"Вся моя энергия ушла на немногие действительно сильные и яркие места; мостики же, соединяющие эти места, ничтожны, вялы и шаблонны. Но я все-таки рад; как ни плоха пьеса, но я создал тип, имеющий литературное значение, я дал роль... на которой актеру можно развернуться и показать талант..." (Ал. П. Чехову, 10-12 октября). Но трудности еще были впереди.
Пьеса предназначалась для московского частного театра Ф. А. Корша, и театру она сразу пришлась по душе: "Всем нравится. Корш не нашел в ней ни одной ошибки и греха против сцены..." - писал молодой драматург брату в том же письме. А актер В. Н. Давыдов (позднее выступал в Александрийском театре в Петербурге), которого Чехов непременно хотел видеть в роли Иванова, был, "к великому моему удовольствию, в восторге от пьесы, принялся за нее горячо и понял моего Иванова так, как именно я хочу" (Н. М. Ежову, 27 октября). Однако тут же обнаружилось, что театр пьесу не понял. Поиски Чеховым новых форм, пусть и не до конца осуществленные, требовали от актеров более серьезного прочтения пьесы, что было не под силу театру Корша.
Ведь даже один из великих реформаторов русской сцены, один из создателей Московского Художественного театра, которому суждено было более чем через десятилетие дать сценическую жизнь чеховской драматургии, Вл. И. Немирович-Данченко в те, 80-е, годы "Иванова" не оценил. Пьеса показалась ему тогда "только черновиком для превосходной пьесы" (Вл. Ив. Немирович-Данчеико. Из прошлого. "Academia", 1936, с. 11).

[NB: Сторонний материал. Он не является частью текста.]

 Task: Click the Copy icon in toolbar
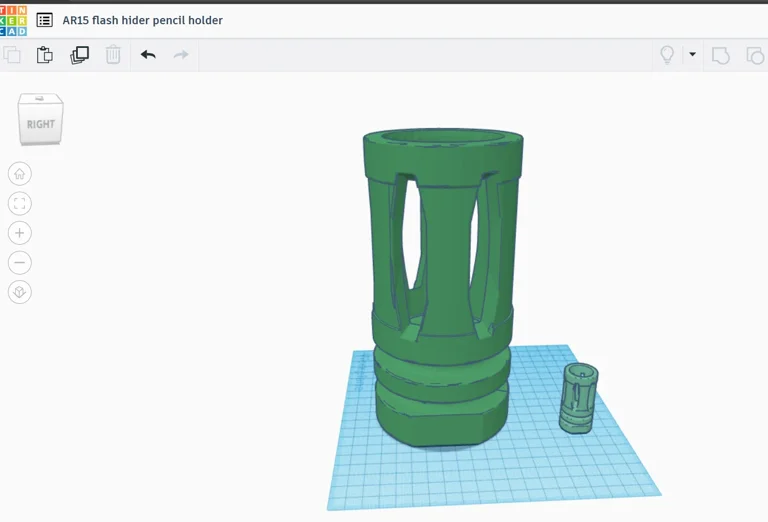pos(12,55)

Пока пьеса готовилась к постановке, автор ее испытывал неуверенность, утомление, постоянное беспокойство. "Актеры не понимают, - писал он Ал. П. Чехову 24 октября, - несут вздор, берут себе не те роли, какие нужно, а я воюю, веруя, что если пьеса пойдет не с тем распределением ролей, какое я сделал, то она погибнет". "...Корш обещал мне десять репетиций, а дал только 4, из коих репетициями можно назвать только две, ибо остальные две изображали из себя турниры, на коих г.г. артисты упражнялись в словопрениях и брани" (Ал. П. Чехову, 20 ноября). О неинтеллигентности, меркантильности, о душной обстановке в театре Корша Чехов писал и Н. А. Лейкину 4 ноября: "...актеры капризны, самолюбивы, наполовину необразованны, самонадеянны; друг друга терпеть не могут, и какой-нибудь N готов душу продать нечистому, чтобы его товарищу Z не досталась хорошая роль... Корш - купец, и ему нужен не успех артистов и пьесы, а полный сбор... Женщин в его труппе нет, и у меня 2 прекрасные женские роли погибают ни за понюшку табаку... По мнению Давыдова, которому я верю, моя пьеса лучше всех пьес, написанных в текущий сезон, но она неминуемо провалится благодаря бедности коршевской труппы".
В начале октября 1887 г. отдал Чехов свою пьесу в театр Корша, а 19 ноября уже состоялась премьера. Как она проходила, подробно описывает брат драматурга, М. П. Чехов: "Театр был переполнен. Одни ожидали увидеть в "Иванове" веселый фарс в стиле тогдашних рассказов Чехова, помещавшихся в "Осколках", другие ждали от него чего-то нового, более серьезного, - и не ошиблись. Успех оказался пестрым: одни шикали, другие, которых было большинство, шумно аплодировали и вызывали автора, но в общем "Иванова" не поняли... Я... помню, что происходило тогда в театре Корша. Это было что-то невероятное. Публика вскакивала со своих мест, одни аплодировали, другие шикали и громко свистели, третьи топали ногами. Стулья и кресла в партере были сдвинуты со своих мест, ряды их перепутались, сбились в одну кучу... сидевшая в ложах публика встревожилась и не знала, сидеть ей или уходить. А что делалось на галерке, то этого невозможно себе и представить: там происходило целое побоище между шикавшими и аплодировавшими" ("Вокруг Чехова", с. 187-188). Сам Чехов тоже писал о странном успехе, от которого у автора осталось "утомление и чувство досады. Противно, хотя пьеса имела солидный успех... Театралы говорят, что никогда они не видели в театре такого брожения, такого всеобщего аплодисменто-шиканья, и никогда в другое время им не приходилось слышать стольких споров, какие видели и слышали они на моей пьесе. А у Корша не было случая, чтобы автора вызывали после 2-го действия", - писал он Ал. П. Чехову на другой день после премьеры. Огорчало драматурга, что актеры играли неважно, "клоунничали", несли отсебятину, "роль знали только Давыдов и Глама, а остальные играли по суфлеру и по внутреннему убеждению" (то же письмо). Правда, "второе представление прошло недурно..." (ему же, 24 ноября).